### [Information given]
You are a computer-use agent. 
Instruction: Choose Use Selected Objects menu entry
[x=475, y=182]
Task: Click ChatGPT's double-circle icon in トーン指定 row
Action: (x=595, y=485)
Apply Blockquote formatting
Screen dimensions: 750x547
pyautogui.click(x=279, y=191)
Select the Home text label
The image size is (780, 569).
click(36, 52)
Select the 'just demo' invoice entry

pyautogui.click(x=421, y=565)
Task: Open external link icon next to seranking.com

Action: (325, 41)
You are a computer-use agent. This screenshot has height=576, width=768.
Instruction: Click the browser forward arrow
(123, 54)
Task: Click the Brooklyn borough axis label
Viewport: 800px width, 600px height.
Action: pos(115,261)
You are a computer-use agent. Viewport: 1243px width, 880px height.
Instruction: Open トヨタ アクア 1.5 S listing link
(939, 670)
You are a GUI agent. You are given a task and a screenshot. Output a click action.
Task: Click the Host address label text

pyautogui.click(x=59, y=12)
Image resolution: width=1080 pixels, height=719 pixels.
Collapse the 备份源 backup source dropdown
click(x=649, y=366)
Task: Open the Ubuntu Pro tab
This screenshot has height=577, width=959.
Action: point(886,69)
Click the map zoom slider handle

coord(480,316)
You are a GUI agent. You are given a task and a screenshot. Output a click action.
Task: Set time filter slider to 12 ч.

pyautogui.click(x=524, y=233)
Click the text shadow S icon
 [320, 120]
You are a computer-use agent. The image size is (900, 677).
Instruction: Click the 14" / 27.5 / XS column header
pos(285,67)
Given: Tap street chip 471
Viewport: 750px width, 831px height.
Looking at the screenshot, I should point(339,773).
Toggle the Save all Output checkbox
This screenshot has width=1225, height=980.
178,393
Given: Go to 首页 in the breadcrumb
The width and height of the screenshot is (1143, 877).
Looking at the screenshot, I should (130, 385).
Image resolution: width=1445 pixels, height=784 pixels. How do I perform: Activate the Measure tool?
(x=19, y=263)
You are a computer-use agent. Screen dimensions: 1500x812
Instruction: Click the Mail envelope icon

### [What needs to be done]
Which of the rows above contain the string "This"? Report each such row in full, and treat letter case as significant.

### [Response to the exercise]
You are a computer-use agent. This screenshot has height=576, width=768.
This screenshot has height=577, width=959.
This screenshot has width=1225, height=980.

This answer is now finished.